Introduction of service tax on packaged software (May 2008) has made the industry feel the affects of double taxation. Various representations were made to the finance ministry, which led to introduction (July 2009) of exemptions from customs (CVD) & excise duty (ED) on royalties paid on the right to use packaged software supplied for commercial exploitation (reproduction, distribution, sale or further development). However, the problems persisted. To address such concerns, Budget 2010 introduced conditional exemptions from CVD/ ED on the import/manufacture of packaged software if the importer/manufacturer is registered for service tax. The exemption from CVD/ED on payments for the rights to use packaged software, in comparison with the July 2009 exemption, is silent on whether it applies to software imported/ manufactured for distribution or resale. However, the intent of this exemption and absence of any bar suggests that it should apply to software packages imported by/purchased from the importer/manufacturer by end users and distributors.

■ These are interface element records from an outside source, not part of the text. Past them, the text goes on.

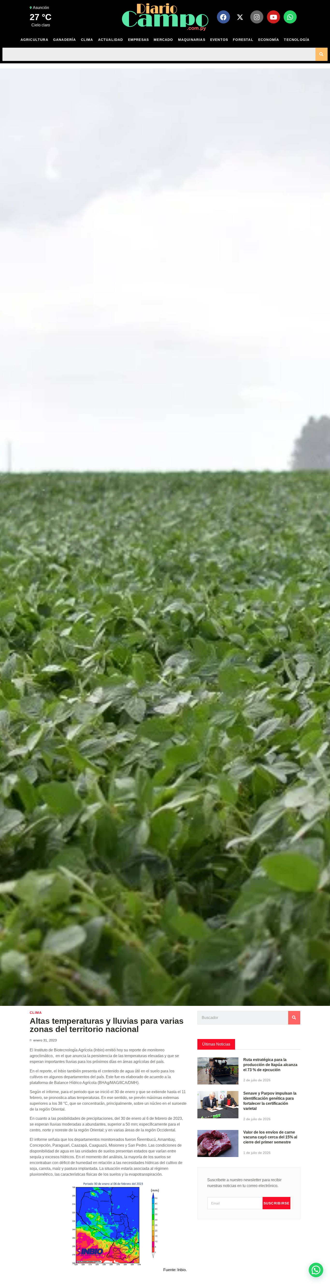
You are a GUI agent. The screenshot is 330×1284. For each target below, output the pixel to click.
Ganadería (64, 40)
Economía (268, 40)
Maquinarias (191, 40)
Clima (87, 40)
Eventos (219, 40)
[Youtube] (273, 16)
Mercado (163, 40)
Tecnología (296, 40)
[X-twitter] (240, 16)
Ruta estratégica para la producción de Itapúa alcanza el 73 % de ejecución (270, 1065)
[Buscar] (322, 54)
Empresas (138, 40)
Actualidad (110, 40)
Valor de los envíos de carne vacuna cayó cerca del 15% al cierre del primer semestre (270, 1137)
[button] (316, 1270)
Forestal (243, 40)
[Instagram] (256, 16)
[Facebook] (223, 16)
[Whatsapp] (290, 16)
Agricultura (34, 40)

It is interesting to note that packaged software is exempted from CVD/ED, while service tax exemption is available only on packaged software intended for single use. Hence, while software packages imported on a single user basis should reasonably qualify for the CVD exemption, there may be questions with regard to packaged software imported and sold for a license fee dependent on the number of users. The definition of single use also remains a question.
Also, these exemptions create a new level of classification for software products as hitherto tax treatment was dependent on whether software was customised or packaged. Also, packaged software would be further sub-classified into single and multi-user software.
However, whether these amendments achieve the objective is not clear. Let?s take the example of an India level distributor who imports and sells software packages through a tiered distribution chain. A question arises on whether the service tax exemption is clearly available on all subsequent tiers (which may have been the intent of the exemption). If so, such channel would face the challenge of providing the necessary documentation to prove that its inventory has already suffered CVD/ED to claim the service tax exemption.
Another example could be mixed-supply transactions where software products are supplied through a mixed delivery model. Example, software may be electronically supplied via direct downloads, while a back-up copy is subsequently sent (and vice versa). Such mixed delivery models may pose certain challenges:
* Exemptions from CVD/ED & service tax are only available to packaged software supplied on a tangible medium
* Service tax exemption refers to that part of the ITSS definition which covers grant of software rights (item (v)) while electronic supply of software is separately covered (item (vi))
Another aspect would be the royalty paid by importers/ manufacturers for obtaining the relevant rights to such software. For this, question arises whether such royalty paid would qualify for the service tax exemption (which is, however, available on supply of packaged software) if the importer/manufacturer elects to pay CVD/ ED?
Another question is that whether the customs and excise exemptions are optional, given that both the regulations have provisions that taxpayers cannot elect not to avail unconditional exemptions. If the recent customs and excise notifications are interpreted in this manner, the flexibility to choose between paying customs duty/excise duty or paying service tax would not be available. These discussions suggest that the finance ministry has intended to remove the double-tax regime on packaged software; however, there are certain aspects of the said exemptions would need to iron out in light of its key business drivers.